Das Umdigi Z1 Pro gibt es in einem auffälligen Rot.(© 2017 CURVED)

Das rote iPhone gefällt Euch, aber Android ist Pflicht? Umidigi hat mit dem Z1 Pro einen Klon im Angebot. Den haben wir uns genauer angeschaut.

Beim Umidigi Z1 Pro hat der Hersteller aber nicht nur das rote iPhone 7 Plus kopiert, sondern sich scheinbar der Kritik daran angenommen. So ist Die Vorderseite rund um das Display nicht Weiß gehalten, sondern Schwarz. Zudem ist das Z1 Pro mit 6,95 Millimetern sogar noch etwas dünner als das iPhone. Es mögen nur Nuancen sein, aber das Rot von Apple wirkt im direkten Vergleich schicker als bei Umidigi.

Hinten Rot, vorne Schwarz

Optisch kann sich die Vorderseite des Umidigi Z1 Pro auch wegen seines 5,5 Zoll großen AMOLED-Displays mit Full-HD-Auflösung sehen lassen. Das bietet viele Details, schicke Farben, ein sattes Schwarz und ist auch bei Sonnenlicht vergleichsweise gut zu erkennen. Unter der Haube erwartet Euch allerdings Mittelklasse-Hardware. Der Mediatek-Chipsatz Helio P20 und sechs Gigabyte Arbeitsspeicher sorgen dennoch für gute Benchmarkwerte. Leistungsmäßig gibt es keine alltägliche Anwendung und auch kein Spiel, dass die Hardware an ihre Grenzen bringt.

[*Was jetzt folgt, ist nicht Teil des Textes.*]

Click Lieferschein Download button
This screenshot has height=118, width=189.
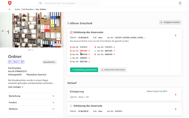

Der interne Speicher fällt mit 64 Gigabyte angenehm groß aus und lässt sich bei Bedarf mit einer microSD-Karte erweitern. Dann findet allerdings nur noch eine SIM-Karte im Umidigi Z1 Pro Platz. Der Akku fällt mit 4000 mAh angesichts des schmalen Gehäuses ungewöhnlich groß aus. Damit kommt man gut über einen Tag. Doch wäre bei mir nie ein zweiter Tag drin gewesen. Spätestens beim Frühstück hab ich dann doch lieber Energie über den USB-C-Anschluss nachgetankt. Dank Schnellladetechnik geht das flott. Der Fingerabdrucksensor befindet sich auf der Vorderseite des Z1 Pro und entsperrt das Smartphone zügig und zuverlässig.

Als Betriebssystem installiert Umidigi Android 7.0 Nougat und verzichtet nicht nur auf Bloatware, sondern begrenzt auch die vorinstallierten Google-Dienste auf ein Minimum. So ist die App-Übersicht sehr aufgeräumt. In den Einstellungen findet sich ein "Eyebrow Mode", der nicht nur ein simpler Nachtmodus ist, sondern genaue Einstellungen der Farbdarstellung erlaubt.

Dualkamera mit dreifachem Zoom

Die Dualkamera auf der Rückseite des Umidigi Z1 Pro will mit einem dreifachen Zoom punkten. Bei genauerem Hinsehen ist es aber wie beim iPhone 7 Plus oder Xiaomi Mi6 ein zweifacher optischer Zoom. Der dritte Vergrößerungsschritt findet digital statt. Die Aufnahmen der Kamera verfügen über eine Auflösung von 13 Megapixeln. Die zweite Kamera mit einer Auflösung von fünf Megapixeln nutzt Umidigi für den Zoom und einen Bokeh-Effekt. Dieser arbeitet allerdings nicht wirklich mit einer Tiefenschärfe, sondern legt nur eine Unschärfe auf alles rund um den markierten Bereich. Dieser bleibt komplett scharf – unabhängig vom Abstand zum Objektiv.

Die Bilder des Umidigi Z1 Pro sind bei Tageslicht farblich und in den Details in Ordnung, lassen aber den letzten Schritt zu einem wirklich guten Bild vermissen. Mit starken Kontrasten kann die Kamera nicht gut umgehen, da hilft auch der HDR-Modus nur zum Teil. Wird es dunkel, rauscht es schnell. Bei Selfies mit der Fünf-Megapixel-Frontkamera kommt das Gesicht recht gut weg, der Hintergrund wird aber schnell unscharf und überbelichtet.

Fazit

Das Umidigi Z1 Pro ist in erster Linie ein gezielter Klon des roten iPhone 7, kann mit seinem Vorbild aber nicht mithalten. Es bietet ausreichende Mittelklasse-Hardware, eine ordentliche Kamera und eine lange Akkulaufzeit. Allerdings fehlt der letzte Schliff. Etwa bei der Bildqualität oder dem Betriebssystem, das nicht auf dem aktuellsten Stand ist. Dazu kommt ein Preis von 340 Dollar, der zum Verkaufsstart zwar auf 300 Dollar – umgerechnet momentan rund 265 Euro – reduziert ist. Daraus werden in Deutschland aktuell im Verkauf aber 359 Euro, was schon deutlich weniger attraktiv ist.